Задание
Выведите дословно часть фрагмента о Филлис Фрейд, которая начинается словами «Такая выдающаяся мыслительница» и заканчивается словами «доктрину Фрейдовской теории.», включая обе границы.

Как установила Филлис Фрейд в своих клинических исследованиях, приобретших широкое признание и влияние, мужская сексуальность становится зрелой только тогда, когда удовольствие переходит от пениса в зрелую и более подходящую область: пальцы и язык. (Примечание переводчика: здесь аллюзия на рассуждения Зигмунда Фрейда о женской сексуальности. Согласно Фрейду, оргазм, испытываемый женщиной при стимуляции клитора вне полового акта, является инфантильным, незрелым и невротичным. Сексуальная же разрядка, достигаемая в процессе полового акта, т.н. вагинальный оргазм, в отличие от клиторального, является проявлением зрелой сексуальности).
Фрейд великолепно подметила: поскольку каждый оргазм у мультиоргастичной женщины не сопровождается оплодотворением и беременностью, это правило действует и у мужчин. Их сексуальная зрелость может быть измерена способностью достигать разрядки способом, не относящимся к продолжению рода. Незрелые оргазмы пениса должны уступать место разрядкам, достигаемым с помощью языка и манипуляций пальцами. В своей «Маскулинности», также и в других трудах Филлис Фрейд писала весьма недвусмысленно: «В клиторальной фазе у мальчиков пенис является ведущей эрогенной зоной. Но так, конечно, не могло продолжаться. Пенис должен уступить свою чувствительность, и в то же время свое значение, лингвальному и дигитальному оргазму, то есть "языковому" и "пальцевому"».
Такая выдающаяся мыслительница как Филлис Фрейд, выслушивая своих пациентов-мужчин с симптомами тестирии в первые двенадцать лет своей практики, сделала одну критическую ошибку, распутывание которой может возвысить доктрину Фрейдовской теории.
Ошибка вполне доступна пониманию. Фрейд заметила, что многие симптомы тестирии у ее пациентов-мужчин слишком тяжелые, чтобы быть расцененными как последствия такой все еще слишком распространенной травмы, как мастурбация, (которая, однако, была значительно менее распространена среди мужчин из-за слабости их сексуального инстинкта) или как результат наблюдения в детстве «борьбы за власть» в войне полов между родителями (в которой мать уничтожала беззащитного отца). Не могли эти симптомы происходить ни от фантазий тестирической лживости, ни как наследственно приобретенное «пятно» безумия, как полагали некоторые из ее коллег. Наоборот, она начала замечать, что потоки неуправляемого страха — даже тестирические пароксизмы, когда казалось, что пациенты борются с невидимыми врагами — казались загадочными головоломками, которые при внимательном разгадывании наводили на мысли о сценах сексуальных страданий, перенесенных в детстве (обычно причиняемых членами семьи или другими взрослыми, от которых ребенок тотально зависел). Кроме того, эти тестирические симптомы приводились в действие только от чего-то в настоящем окружении пациентов, того, что являлось частью подавленных воспоминаний. Наконец, симптомы смягчались или исчезали, как только похороненные воспоминания всплывали в сознании.

[Сохранённые данные]
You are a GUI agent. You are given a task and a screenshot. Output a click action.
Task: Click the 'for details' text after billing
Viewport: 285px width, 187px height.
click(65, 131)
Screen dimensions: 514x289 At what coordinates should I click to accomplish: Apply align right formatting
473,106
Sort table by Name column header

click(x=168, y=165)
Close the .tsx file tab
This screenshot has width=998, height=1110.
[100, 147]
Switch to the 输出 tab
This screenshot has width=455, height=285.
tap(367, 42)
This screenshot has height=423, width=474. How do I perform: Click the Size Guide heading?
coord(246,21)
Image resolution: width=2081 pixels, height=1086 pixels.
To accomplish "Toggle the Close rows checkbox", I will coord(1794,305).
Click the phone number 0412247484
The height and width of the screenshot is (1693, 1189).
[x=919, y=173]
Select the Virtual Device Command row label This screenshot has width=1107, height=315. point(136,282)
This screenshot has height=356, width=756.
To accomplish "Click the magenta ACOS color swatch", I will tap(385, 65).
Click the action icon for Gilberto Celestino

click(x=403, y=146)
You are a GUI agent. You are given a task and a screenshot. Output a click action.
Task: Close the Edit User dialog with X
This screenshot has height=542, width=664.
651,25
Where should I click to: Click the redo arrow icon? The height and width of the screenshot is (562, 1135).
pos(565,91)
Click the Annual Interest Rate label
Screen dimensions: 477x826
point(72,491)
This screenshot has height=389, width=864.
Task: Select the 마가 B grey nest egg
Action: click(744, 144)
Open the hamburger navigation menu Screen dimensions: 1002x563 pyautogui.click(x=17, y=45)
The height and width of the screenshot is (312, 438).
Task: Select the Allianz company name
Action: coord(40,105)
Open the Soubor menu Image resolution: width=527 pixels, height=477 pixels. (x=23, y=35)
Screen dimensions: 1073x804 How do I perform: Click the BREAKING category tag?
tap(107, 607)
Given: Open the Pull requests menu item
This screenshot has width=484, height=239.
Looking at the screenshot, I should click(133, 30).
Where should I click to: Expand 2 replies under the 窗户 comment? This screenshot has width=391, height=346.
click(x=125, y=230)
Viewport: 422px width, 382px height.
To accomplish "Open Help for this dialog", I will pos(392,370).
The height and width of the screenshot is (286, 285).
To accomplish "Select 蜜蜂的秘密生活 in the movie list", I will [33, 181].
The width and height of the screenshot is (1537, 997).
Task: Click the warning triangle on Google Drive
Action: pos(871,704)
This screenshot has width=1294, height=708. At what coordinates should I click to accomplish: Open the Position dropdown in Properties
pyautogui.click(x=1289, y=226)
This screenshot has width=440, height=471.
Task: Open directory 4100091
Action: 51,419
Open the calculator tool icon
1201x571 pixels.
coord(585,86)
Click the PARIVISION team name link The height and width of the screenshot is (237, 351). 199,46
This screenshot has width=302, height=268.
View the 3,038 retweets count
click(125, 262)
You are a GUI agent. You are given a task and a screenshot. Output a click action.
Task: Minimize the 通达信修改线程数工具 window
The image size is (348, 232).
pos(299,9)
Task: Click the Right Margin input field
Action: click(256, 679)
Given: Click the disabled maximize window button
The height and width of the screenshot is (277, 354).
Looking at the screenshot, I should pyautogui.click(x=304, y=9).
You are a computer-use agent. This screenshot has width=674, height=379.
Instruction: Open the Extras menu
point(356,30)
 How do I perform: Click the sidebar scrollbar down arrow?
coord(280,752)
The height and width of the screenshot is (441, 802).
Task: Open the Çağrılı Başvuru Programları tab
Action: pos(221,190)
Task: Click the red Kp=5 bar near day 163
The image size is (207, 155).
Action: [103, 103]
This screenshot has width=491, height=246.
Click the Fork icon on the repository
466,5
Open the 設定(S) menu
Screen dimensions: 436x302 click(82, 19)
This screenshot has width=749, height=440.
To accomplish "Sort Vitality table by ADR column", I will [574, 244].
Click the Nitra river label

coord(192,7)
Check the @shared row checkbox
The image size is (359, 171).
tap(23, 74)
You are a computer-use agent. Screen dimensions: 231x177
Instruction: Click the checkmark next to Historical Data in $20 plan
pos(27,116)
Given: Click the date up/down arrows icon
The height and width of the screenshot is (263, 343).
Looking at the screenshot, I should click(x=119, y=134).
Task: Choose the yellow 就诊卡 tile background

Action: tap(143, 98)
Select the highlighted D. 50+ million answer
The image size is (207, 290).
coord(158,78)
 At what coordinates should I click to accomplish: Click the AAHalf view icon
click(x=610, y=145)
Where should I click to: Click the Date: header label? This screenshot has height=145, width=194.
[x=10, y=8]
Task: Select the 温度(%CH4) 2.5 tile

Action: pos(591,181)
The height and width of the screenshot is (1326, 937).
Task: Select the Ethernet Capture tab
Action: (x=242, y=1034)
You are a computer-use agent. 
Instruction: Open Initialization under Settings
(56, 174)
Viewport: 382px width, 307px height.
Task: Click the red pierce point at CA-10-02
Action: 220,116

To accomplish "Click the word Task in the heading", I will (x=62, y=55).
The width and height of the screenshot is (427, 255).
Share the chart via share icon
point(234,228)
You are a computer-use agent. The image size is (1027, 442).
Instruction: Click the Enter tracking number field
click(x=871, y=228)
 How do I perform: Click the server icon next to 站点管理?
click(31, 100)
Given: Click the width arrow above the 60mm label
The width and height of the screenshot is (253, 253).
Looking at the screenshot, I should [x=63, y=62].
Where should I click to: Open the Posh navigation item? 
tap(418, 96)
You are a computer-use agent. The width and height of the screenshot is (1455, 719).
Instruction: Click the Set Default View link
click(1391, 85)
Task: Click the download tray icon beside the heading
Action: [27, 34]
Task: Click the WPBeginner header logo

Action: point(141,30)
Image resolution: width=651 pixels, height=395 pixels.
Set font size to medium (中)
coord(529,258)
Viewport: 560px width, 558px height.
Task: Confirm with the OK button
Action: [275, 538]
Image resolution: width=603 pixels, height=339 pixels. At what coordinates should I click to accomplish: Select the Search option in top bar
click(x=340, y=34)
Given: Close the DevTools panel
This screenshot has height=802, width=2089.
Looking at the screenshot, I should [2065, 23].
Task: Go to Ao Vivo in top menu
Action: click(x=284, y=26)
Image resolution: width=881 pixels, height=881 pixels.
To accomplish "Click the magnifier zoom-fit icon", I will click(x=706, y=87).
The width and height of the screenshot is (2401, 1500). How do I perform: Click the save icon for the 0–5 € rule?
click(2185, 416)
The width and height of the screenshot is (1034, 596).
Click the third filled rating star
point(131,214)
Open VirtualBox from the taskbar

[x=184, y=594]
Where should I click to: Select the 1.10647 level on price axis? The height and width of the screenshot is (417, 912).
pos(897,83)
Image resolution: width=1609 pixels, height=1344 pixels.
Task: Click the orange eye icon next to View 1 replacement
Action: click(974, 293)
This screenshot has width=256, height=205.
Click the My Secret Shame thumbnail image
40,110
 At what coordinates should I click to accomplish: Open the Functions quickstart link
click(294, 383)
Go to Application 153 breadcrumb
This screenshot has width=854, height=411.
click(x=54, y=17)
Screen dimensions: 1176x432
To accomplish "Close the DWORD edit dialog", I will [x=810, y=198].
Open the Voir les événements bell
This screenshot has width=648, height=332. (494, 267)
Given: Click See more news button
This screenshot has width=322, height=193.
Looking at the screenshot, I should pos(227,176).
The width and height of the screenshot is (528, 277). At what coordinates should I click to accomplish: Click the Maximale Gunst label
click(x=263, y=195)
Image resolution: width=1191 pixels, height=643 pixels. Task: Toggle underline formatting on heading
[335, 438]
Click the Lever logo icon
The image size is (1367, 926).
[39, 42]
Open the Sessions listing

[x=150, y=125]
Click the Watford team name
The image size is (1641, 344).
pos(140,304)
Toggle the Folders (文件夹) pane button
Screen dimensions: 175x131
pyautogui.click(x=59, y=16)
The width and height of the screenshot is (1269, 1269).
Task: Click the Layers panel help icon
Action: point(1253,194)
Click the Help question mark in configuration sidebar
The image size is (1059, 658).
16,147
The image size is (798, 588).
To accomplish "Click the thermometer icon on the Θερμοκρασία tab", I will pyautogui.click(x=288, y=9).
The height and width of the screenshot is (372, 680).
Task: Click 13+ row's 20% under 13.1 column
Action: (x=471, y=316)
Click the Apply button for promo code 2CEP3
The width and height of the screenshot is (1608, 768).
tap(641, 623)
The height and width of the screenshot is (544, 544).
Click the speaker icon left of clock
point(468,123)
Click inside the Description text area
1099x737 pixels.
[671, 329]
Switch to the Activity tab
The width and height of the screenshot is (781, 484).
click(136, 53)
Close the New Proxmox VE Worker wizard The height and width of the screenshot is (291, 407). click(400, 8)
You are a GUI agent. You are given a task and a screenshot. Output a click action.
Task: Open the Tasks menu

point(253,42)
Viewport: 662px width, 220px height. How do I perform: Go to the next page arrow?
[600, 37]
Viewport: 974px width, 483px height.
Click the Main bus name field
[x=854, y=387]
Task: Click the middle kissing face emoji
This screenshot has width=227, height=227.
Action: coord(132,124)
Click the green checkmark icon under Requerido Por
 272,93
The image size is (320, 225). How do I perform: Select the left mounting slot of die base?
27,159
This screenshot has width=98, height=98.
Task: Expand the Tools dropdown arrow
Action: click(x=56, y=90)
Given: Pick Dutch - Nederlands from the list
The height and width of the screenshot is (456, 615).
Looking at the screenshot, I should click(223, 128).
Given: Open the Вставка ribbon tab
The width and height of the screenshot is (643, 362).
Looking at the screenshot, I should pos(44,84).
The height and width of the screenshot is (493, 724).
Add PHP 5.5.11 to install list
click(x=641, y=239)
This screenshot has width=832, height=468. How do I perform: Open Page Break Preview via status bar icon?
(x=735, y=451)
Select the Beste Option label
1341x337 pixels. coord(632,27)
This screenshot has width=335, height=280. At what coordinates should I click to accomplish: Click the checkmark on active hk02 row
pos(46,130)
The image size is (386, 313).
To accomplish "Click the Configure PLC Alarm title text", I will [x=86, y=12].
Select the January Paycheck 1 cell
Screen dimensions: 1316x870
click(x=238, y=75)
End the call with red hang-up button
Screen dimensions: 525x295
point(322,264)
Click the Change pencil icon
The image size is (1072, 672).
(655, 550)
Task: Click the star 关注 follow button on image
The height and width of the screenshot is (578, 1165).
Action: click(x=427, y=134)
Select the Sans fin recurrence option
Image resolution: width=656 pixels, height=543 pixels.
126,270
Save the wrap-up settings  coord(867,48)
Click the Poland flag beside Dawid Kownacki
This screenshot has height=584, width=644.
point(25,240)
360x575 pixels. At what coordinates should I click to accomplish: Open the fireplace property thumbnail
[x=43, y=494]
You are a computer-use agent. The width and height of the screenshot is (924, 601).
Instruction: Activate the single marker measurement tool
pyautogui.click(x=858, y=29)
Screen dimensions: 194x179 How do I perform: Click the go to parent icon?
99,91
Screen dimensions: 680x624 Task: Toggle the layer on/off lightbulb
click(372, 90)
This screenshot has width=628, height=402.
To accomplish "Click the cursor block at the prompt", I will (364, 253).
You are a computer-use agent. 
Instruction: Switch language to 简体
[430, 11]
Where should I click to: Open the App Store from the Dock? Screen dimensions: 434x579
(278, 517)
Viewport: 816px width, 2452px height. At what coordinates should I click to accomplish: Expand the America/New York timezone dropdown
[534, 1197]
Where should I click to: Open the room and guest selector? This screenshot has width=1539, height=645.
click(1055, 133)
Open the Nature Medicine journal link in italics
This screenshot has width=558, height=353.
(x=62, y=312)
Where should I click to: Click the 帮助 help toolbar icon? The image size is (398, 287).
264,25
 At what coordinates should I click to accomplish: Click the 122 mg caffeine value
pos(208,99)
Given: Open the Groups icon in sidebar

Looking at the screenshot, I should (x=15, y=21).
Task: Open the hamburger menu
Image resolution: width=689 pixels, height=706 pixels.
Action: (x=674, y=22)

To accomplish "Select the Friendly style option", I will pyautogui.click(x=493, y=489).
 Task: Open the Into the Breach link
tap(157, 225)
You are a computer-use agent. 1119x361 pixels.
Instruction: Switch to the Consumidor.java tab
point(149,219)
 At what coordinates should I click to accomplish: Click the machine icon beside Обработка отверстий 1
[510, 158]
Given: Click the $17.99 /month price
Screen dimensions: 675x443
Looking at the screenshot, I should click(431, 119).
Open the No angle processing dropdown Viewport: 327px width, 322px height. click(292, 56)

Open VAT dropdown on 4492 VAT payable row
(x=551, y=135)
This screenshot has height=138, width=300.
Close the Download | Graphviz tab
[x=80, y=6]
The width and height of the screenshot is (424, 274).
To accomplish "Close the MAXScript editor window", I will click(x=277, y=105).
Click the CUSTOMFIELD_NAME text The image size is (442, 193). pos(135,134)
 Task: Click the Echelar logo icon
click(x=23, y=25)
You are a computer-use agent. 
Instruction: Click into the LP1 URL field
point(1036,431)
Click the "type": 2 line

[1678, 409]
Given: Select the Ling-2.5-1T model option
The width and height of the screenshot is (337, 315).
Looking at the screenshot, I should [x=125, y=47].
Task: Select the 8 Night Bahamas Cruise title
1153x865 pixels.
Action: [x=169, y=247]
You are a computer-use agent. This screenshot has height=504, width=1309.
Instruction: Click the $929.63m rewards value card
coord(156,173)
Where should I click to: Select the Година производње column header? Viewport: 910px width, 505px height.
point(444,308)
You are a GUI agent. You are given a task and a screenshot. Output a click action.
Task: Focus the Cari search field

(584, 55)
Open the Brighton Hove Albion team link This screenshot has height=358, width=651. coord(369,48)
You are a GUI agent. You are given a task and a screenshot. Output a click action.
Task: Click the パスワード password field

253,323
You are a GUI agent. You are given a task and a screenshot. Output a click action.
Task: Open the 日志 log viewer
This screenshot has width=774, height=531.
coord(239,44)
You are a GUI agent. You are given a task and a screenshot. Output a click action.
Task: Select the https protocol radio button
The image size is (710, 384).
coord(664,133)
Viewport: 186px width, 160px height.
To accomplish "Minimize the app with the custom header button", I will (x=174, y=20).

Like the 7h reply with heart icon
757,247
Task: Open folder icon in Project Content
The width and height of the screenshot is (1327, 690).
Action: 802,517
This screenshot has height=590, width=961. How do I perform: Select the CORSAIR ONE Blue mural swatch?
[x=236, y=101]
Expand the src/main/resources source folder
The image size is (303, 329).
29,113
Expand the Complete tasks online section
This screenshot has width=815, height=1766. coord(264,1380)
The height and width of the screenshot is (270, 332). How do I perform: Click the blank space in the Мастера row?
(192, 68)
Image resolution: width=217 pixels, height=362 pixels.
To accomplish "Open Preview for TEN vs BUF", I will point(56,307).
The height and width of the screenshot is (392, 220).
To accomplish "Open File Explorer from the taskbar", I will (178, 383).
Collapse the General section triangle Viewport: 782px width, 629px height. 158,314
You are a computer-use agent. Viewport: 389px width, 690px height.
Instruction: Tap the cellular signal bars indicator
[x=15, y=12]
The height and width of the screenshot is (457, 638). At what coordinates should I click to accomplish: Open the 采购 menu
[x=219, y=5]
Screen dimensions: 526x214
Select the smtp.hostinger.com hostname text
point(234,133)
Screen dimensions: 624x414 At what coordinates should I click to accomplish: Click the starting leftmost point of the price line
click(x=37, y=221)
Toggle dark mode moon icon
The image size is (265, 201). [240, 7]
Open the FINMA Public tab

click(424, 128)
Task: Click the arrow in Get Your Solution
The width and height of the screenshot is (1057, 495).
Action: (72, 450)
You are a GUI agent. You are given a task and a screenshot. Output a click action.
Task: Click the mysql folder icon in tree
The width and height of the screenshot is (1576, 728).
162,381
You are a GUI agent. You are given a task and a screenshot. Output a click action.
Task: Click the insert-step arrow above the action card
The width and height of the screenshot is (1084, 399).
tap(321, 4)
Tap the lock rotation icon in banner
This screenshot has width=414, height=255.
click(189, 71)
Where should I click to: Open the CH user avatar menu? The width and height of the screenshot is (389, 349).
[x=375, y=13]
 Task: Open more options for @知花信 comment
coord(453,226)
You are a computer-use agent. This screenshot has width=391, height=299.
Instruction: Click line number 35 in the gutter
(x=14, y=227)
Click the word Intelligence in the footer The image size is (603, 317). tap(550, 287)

Результат выполнения
Такая выдающаяся мыслительница как Филлис Фрейд, выслушивая своих пациентов-мужчин с симптомами тестирии в первые двенадцать лет своей практики, сделала одну критическую ошибку, распутывание которой может возвысить доктрину Фрейдовской теории.